Add a `clear_with` method to each data structure.

novacrazy commented 5 days ago

I have a library that uses both the intrusive RBTree and the intrusive linked list, using UnsafeRef to share the node between them. However, because UnsafeRef doesn't implement dropping the pointer on its own, I currently use fast_clear on the tree and then remove the front item of the list in a loop, using UnsafeRef::into_box to drop it, then continue until no elements remain.

This loop of calling remove is sub-optimal because it hooks up the list nodes again despite only iterating forward to drop every node.

It's also infeasible/impossible to write my own UnsafeRef due to the heavy reliance on DefaultPointerOps.

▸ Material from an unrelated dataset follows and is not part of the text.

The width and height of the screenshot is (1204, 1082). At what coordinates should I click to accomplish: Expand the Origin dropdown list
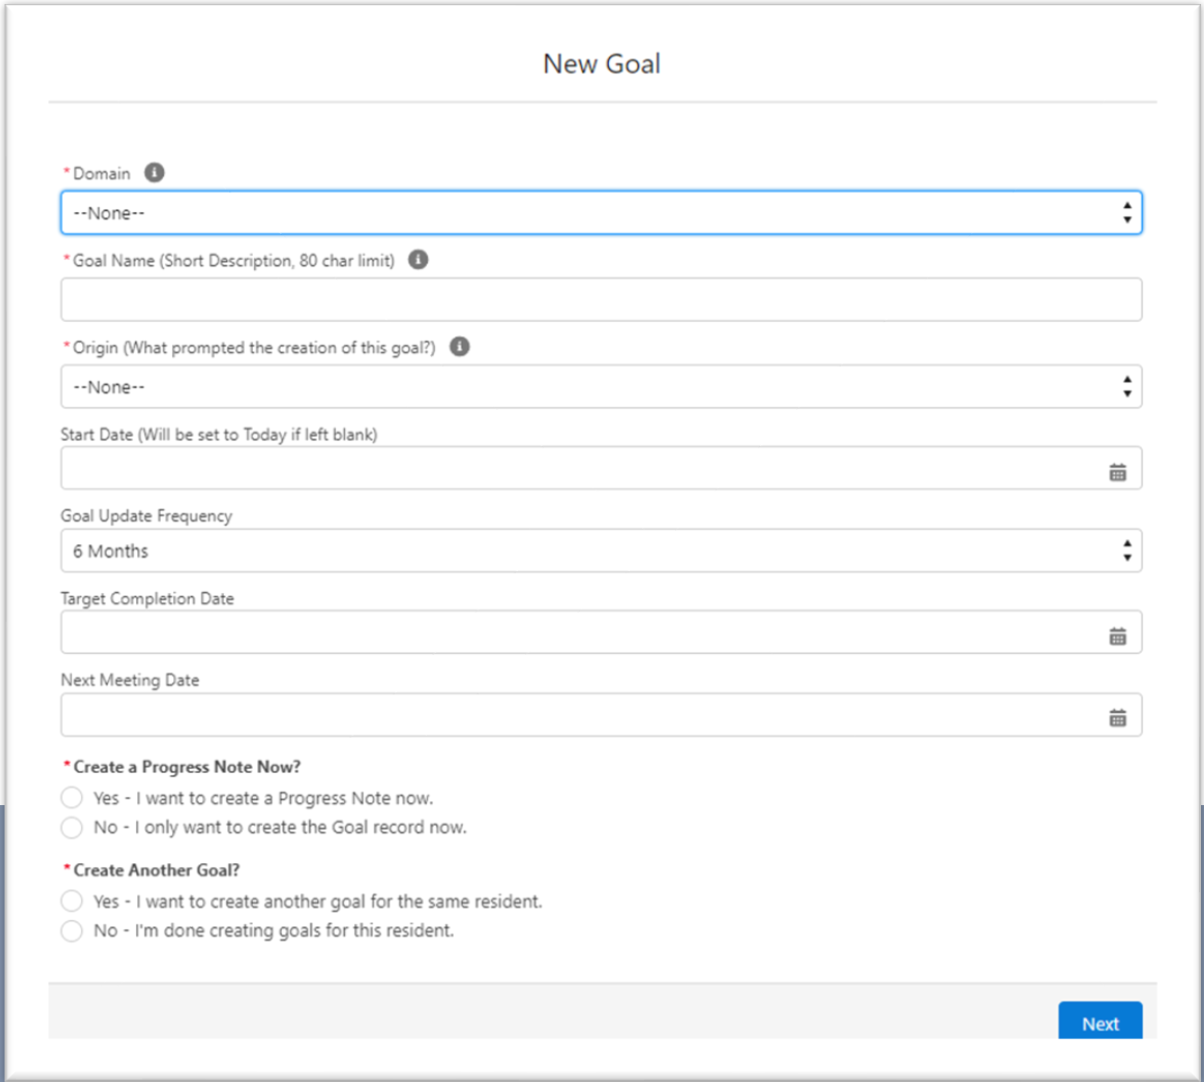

Instead, I propose a clear_with method to provide a function to drop the pointers with custom behavior, with the regular clear being implemented as simply clear_with(drop). Codegen is identical in a quick test. This provides the flexibility I need while remaining fast and safe.

So now my own clear method looks like this:

pub fn clear(&mut self) {
    self.tree.fast_clear();

    self.list.clear_with(|node| {
        // SAFETY: Node is removed from both the tree and list
        let _ = unsafe { UnsafeRef::into_box(node) };
    });
}

I also fixed a handful of typos my IDE noticed.

novacrazy commented 5 days ago

After vs Before this PR assembly for clearing my structure. Pretty handy.

dfgdfhdsfhdfh

Amanieu commented 4 days ago

Can you achieve the same thing with .take().into_iter() and then manually freeing each pointer using the iterator?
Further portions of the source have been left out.